A large body of observational epidemiologic studies has consistently demonstrated that individuals who eat more fruits and vegetables, which are rich in
carotenoids, and people who have higher serum
beta-carotene levels have a lower risk of
cancer, particularly
lung cancer. In contrast to these observations, two human intervention studies that used high-dose
beta-carotene supplements reported an increased risk for
lung cancer among smokers. Recently, in vitro and in vivo studies have shed light on the present conundrum regarding the potential chemopreventive activity of
beta-carotene; that is,
beta-carotene itself may act as an anticarcinogen, but its oxidized products may facilitate
carcinogenesis.
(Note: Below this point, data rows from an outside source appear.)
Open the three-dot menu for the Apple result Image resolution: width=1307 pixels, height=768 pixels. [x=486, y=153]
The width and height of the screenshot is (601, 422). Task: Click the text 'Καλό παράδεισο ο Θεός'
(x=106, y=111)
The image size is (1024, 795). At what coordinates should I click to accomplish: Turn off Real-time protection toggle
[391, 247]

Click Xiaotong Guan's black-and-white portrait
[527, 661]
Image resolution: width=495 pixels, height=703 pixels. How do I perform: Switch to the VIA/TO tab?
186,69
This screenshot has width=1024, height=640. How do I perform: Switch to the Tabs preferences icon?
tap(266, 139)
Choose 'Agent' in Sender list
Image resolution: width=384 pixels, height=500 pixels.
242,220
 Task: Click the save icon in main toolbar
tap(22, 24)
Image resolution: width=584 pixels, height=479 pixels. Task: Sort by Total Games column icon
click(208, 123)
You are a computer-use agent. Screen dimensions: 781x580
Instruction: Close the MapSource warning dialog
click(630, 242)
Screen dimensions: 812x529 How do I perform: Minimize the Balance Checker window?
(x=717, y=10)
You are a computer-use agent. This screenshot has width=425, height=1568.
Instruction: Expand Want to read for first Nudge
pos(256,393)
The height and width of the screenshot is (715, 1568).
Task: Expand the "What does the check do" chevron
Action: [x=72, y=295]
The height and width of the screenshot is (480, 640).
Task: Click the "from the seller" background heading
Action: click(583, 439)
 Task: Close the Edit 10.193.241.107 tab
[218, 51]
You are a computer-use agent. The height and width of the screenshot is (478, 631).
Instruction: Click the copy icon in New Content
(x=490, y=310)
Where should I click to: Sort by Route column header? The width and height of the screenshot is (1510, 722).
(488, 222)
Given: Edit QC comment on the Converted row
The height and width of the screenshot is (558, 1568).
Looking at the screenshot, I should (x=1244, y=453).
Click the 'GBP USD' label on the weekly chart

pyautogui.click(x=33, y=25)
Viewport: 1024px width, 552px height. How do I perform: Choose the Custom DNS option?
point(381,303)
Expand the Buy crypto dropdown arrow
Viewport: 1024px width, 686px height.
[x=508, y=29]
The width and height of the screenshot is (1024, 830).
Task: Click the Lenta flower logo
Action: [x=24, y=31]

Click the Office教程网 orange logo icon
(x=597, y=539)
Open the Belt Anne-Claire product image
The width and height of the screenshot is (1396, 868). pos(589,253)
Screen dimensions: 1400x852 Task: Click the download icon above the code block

These studies support the hypothesis that the carcinogenic response to high-dose
beta-carotene supplementation reported in the human intervention trials is related to the instability of the
beta-carotene molecule in the
free radical-rich environment in the lungs of cigarette smokers. This is especially possible because
smoke also causes decreased tissue levels of other
antioxidants, such as ascorbate and
alpha-tocopherol, which normally have a stabilizing effect on the unoxidized form of
beta-carotene. Nutritional intervention using a combination of
antioxidants (
beta-carotene,
alpha-tocopherol, and
vitamin C) as
anticarcinogenic agents could be an appropriate way to rationally and realistically reduce
cancer risk.